Usa: Minneapolis, Trump fa marcia indietro, l’Ice comincia ad andarsene

27
Gennaio 2026
Di Giampiero Gramaglia


Il presidente Usa Donald Trump allenta la pressione della polizia anti-migranti su Minneapolis, dopo 72 ore di proteste in città per l’uccisione, la scorsa settimana, di un cittadino americano, l’infermiere Alex Pretti, dopo quella, il 7 gennaio, di Renée Good. durante i raid dell’ormai famigerata Ice (Immigration and Customs Enforcement).

Il presidente allontana da Minneapolis il comandante della Border Patrol Greg Bovino e una parte dei suoi agenti. Bovino è figura centrale del pugno di ferro anti-migranti attuato in Minnesota ed è un’immagine ormai divenuta iconica col suo look da SS Anni Trenta. In città, arriva Tom Homan, lo ‘zar della frontiera’ dell’Amministrazione Trump, che guiderà le operazioni anti-migranti.
Trump parla con il governatore della California Tim Walz e il sindaco di Minneapolis Jacob Frey e usa toni distensivi, dopo le feroci polemiche dei giorni scorsi.

Non è chiaro quali saranno gli sviluppi della presenza dell’Ice a Minneapolis e delle inchieste aperte o che lo saranno su quanto avvenuto. Ma l’interpretazione generalizzata della mossa di Trump data dai maggiori media Usa è di “un ammorbidimento del tono” – scrive il Washington Post –.
Tutti i media più influenti, anche quelli – conservatori – del magnate australiano Rupert Murdock, come il New York Post e il Wall Street Journal, chiedono che l’Amministrazione “renda conto”. “con inchieste accurate e resoconti dettagliati”, di quanto avvenuto.

New York Times e Washington Post pubblicano gli articoli di fondo dei rispettivi Editorial Boards. Il NYT denuncia: “Il presidente Trump e la sua squadra si sono impegnati ancora una volta in una perversione della giustizia e sono pronti a mentire per difendere i loro interessi. Il Congresso deve intervenire”. La Cnn afferma che “cresce” la richiesta di indagini “sulla seconda sparatoria fatale” ai danni di un cittadino americano da parte di un agente federale.

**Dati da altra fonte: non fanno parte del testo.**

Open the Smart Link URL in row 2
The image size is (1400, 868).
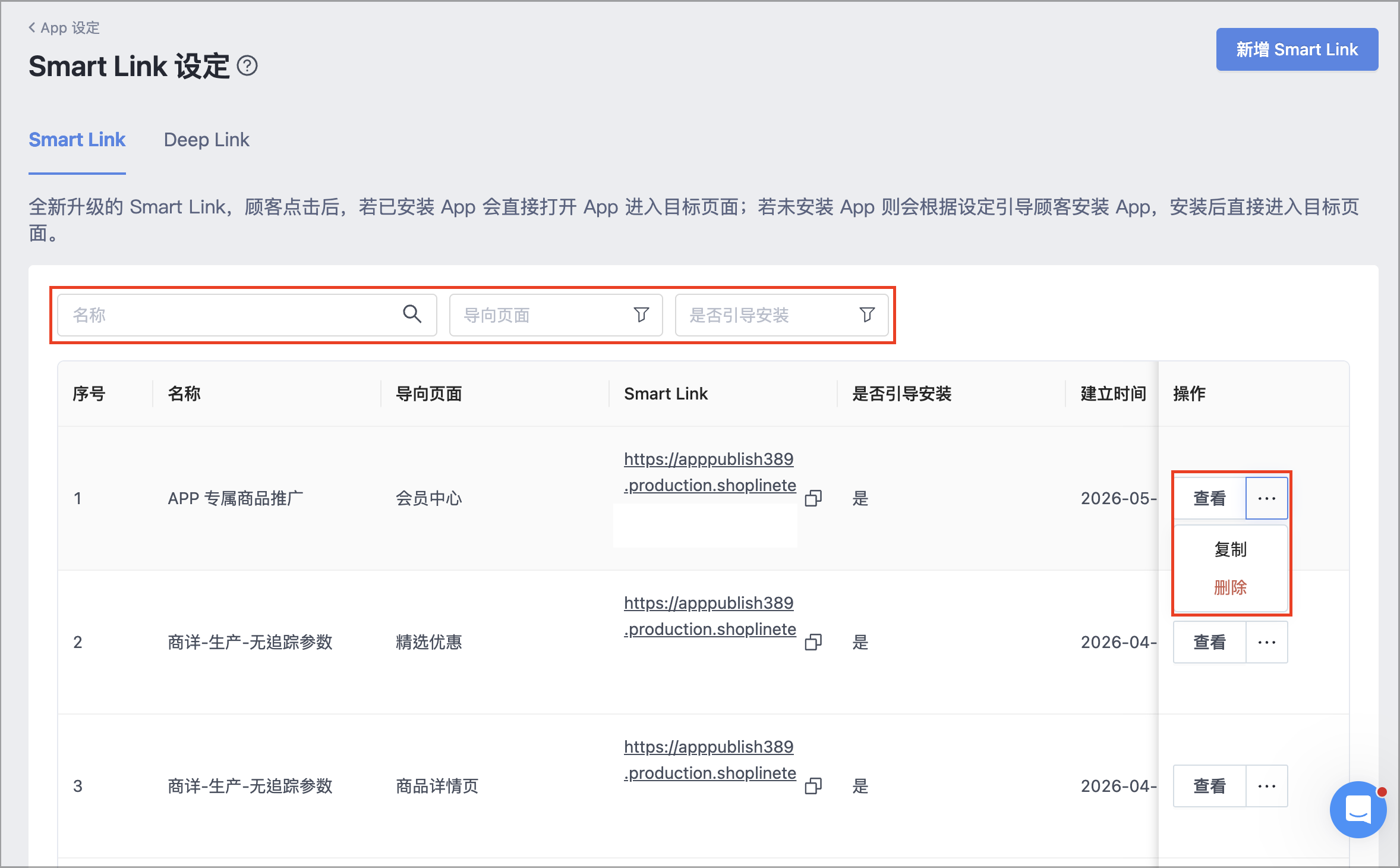click(x=710, y=616)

Il WSJ ricostruisce, in apertura, le 48 ore che hanno indotto Trump a cambiare rotta sul Minnesota: il giro di valzer del presidente è avvenuto dopo che anche legislatori repubblicani e suoi alleati hanno espresso preoccupazione per come stavano evolvendo le cose a Minneapolis.
In questo contesto, ha rilievo la decisione di un candidato repubblicano alla carica di governatore del Minnesota – si vota quest’anno -. Chris Madel ha criticato la politica anti-migranti di Trump. Madel, che è un avvocato difensore dell’agente che ha sparato a Renée Good, definisce l’operato dell’Ice nello Stato “un disastro senza limiti”. La decisione a sorpresa di Madel – scrive l’Ap – arriva mentre crescono le richieste anche da parte dei repubblicani per indagini su quanto avvenuto nelle uccisioni di Good e Pretti.

Non è però chiaro come intendano muoversi nel Congresso i democratici, che per ora condizionano il varo del bilancio a un ‘definanziamento’ dell’Ice, a rischio di innescare un nuovo shutdown, cioè una serrata parziale dei servizi federali, dopo quello già subito dall’Unione nell’autunno scorso, divenuto il più lungo della storia.
Intanto, un giudice federale del Minnesota ha intimato al capo dell’Ice di presentarsi in aula, venerdì, per spiegare perché ad arrestati detenuti dalla polizia anti-migranti è stato negato d’avere un regolare processo.